From the line containing "Uncheck the ConicalFrustum layer checkbox" down to the final entry below, restate each line word for word.

##############################

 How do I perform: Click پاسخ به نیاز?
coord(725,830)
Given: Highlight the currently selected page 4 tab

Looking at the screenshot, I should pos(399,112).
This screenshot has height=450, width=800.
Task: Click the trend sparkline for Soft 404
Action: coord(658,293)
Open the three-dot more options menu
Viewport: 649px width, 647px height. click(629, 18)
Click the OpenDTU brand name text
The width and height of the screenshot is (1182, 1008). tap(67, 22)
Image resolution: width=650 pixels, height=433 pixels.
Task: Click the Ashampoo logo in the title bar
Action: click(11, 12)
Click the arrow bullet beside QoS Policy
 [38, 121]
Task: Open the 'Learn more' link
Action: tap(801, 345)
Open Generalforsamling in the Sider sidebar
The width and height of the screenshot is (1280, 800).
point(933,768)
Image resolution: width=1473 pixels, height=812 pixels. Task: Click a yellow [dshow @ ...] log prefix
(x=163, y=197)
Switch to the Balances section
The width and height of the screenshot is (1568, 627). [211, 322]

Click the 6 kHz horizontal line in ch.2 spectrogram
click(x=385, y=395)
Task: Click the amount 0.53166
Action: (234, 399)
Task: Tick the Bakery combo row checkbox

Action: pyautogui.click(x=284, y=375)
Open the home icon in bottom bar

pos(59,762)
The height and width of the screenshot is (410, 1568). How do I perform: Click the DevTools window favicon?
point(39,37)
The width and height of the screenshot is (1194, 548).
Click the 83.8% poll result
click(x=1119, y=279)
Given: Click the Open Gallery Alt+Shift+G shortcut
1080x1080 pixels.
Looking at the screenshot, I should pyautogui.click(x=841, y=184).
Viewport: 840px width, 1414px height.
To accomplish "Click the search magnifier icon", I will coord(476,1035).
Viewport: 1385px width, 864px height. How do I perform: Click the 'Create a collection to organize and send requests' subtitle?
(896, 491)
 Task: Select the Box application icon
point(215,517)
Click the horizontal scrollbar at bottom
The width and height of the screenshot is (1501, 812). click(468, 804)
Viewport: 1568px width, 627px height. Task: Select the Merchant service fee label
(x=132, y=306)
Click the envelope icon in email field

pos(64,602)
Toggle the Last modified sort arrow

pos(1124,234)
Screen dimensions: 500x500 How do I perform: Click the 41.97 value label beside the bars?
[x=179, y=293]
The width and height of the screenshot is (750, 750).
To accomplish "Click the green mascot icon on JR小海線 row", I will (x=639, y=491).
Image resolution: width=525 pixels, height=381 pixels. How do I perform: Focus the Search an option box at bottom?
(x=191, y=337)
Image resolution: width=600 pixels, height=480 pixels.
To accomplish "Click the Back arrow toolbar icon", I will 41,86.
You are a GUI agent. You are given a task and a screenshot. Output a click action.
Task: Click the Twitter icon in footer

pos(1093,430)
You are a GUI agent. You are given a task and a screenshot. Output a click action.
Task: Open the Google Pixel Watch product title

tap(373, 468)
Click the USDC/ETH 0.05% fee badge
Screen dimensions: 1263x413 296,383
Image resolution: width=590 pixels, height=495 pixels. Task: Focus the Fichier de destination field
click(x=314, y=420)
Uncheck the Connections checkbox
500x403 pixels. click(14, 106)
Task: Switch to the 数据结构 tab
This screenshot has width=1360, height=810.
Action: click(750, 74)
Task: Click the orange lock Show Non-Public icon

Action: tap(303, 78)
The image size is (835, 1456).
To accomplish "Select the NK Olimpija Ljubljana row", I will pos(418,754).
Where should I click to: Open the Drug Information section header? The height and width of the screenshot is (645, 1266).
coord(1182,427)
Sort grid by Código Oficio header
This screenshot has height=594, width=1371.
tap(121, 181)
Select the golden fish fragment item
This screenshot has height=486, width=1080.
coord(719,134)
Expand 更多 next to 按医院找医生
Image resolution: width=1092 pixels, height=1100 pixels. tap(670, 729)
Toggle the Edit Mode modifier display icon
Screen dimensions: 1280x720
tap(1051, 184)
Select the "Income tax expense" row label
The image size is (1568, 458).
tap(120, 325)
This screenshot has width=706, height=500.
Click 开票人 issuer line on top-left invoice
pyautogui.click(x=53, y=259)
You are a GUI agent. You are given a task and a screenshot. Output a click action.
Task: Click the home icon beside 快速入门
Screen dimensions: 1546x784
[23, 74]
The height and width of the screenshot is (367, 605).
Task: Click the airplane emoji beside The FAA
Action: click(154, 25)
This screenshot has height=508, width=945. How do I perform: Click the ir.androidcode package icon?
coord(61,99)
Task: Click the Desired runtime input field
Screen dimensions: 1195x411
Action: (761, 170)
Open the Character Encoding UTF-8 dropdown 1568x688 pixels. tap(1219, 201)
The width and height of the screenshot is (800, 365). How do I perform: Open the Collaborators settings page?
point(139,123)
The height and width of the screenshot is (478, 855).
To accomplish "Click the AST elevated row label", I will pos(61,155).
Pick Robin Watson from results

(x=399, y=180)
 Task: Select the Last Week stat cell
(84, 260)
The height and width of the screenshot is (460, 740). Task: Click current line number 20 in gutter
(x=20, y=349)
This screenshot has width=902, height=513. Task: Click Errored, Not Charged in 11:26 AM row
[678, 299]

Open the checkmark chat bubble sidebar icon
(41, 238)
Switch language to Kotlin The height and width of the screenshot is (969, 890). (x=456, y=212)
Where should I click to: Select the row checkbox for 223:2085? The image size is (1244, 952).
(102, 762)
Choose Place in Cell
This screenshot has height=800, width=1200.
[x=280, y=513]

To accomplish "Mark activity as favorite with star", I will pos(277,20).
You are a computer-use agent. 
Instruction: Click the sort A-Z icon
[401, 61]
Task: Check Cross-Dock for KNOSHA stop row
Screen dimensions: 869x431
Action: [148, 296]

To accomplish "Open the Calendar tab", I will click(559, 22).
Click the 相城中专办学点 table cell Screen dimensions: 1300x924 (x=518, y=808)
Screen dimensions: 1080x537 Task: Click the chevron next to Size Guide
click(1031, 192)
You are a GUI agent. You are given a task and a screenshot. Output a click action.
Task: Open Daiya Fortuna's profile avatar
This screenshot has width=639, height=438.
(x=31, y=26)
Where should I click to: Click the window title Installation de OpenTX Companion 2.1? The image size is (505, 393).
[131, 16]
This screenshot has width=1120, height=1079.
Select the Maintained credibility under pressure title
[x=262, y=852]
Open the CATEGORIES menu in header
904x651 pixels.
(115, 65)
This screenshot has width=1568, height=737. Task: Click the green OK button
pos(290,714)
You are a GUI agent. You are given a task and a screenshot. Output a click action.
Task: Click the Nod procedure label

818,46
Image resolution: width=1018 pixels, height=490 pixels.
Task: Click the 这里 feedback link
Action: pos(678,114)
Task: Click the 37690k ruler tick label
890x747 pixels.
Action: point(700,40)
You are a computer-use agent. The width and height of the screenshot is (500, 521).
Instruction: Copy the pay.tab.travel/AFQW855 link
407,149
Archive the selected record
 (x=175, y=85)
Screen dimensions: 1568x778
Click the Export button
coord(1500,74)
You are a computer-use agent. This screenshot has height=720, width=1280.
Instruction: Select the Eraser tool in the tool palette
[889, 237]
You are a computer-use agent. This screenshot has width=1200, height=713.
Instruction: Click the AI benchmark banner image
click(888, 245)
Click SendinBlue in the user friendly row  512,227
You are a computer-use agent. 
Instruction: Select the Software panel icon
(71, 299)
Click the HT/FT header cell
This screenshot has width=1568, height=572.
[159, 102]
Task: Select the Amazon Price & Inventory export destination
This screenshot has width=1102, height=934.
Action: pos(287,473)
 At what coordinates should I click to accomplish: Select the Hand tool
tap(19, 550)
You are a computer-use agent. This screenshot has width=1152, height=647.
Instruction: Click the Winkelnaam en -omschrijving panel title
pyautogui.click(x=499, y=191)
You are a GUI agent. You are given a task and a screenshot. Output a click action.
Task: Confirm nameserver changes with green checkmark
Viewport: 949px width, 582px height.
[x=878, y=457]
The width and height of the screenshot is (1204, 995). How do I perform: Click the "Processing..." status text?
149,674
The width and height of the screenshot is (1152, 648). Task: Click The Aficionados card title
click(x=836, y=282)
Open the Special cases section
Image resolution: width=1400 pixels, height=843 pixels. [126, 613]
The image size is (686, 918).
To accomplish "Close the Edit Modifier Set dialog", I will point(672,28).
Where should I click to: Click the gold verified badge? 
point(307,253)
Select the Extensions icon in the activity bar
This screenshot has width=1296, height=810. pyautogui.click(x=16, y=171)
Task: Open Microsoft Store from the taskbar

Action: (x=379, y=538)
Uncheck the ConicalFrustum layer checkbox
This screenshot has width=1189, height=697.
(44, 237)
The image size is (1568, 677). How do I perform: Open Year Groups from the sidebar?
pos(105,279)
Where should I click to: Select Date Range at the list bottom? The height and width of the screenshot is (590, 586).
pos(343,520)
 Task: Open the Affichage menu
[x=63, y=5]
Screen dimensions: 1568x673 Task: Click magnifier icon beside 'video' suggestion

##############################

> [Answer to this problem]
Uncheck the ConicalFrustum layer checkbox
This screenshot has width=1189, height=697.
(44, 237)
The image size is (1568, 677). How do I perform: Open Year Groups from the sidebar?
pos(105,279)
Where should I click to: Select Date Range at the list bottom? The height and width of the screenshot is (590, 586).
pos(343,520)
 Task: Open the Affichage menu
[x=63, y=5]
Screen dimensions: 1568x673 Task: Click magnifier icon beside 'video' suggestion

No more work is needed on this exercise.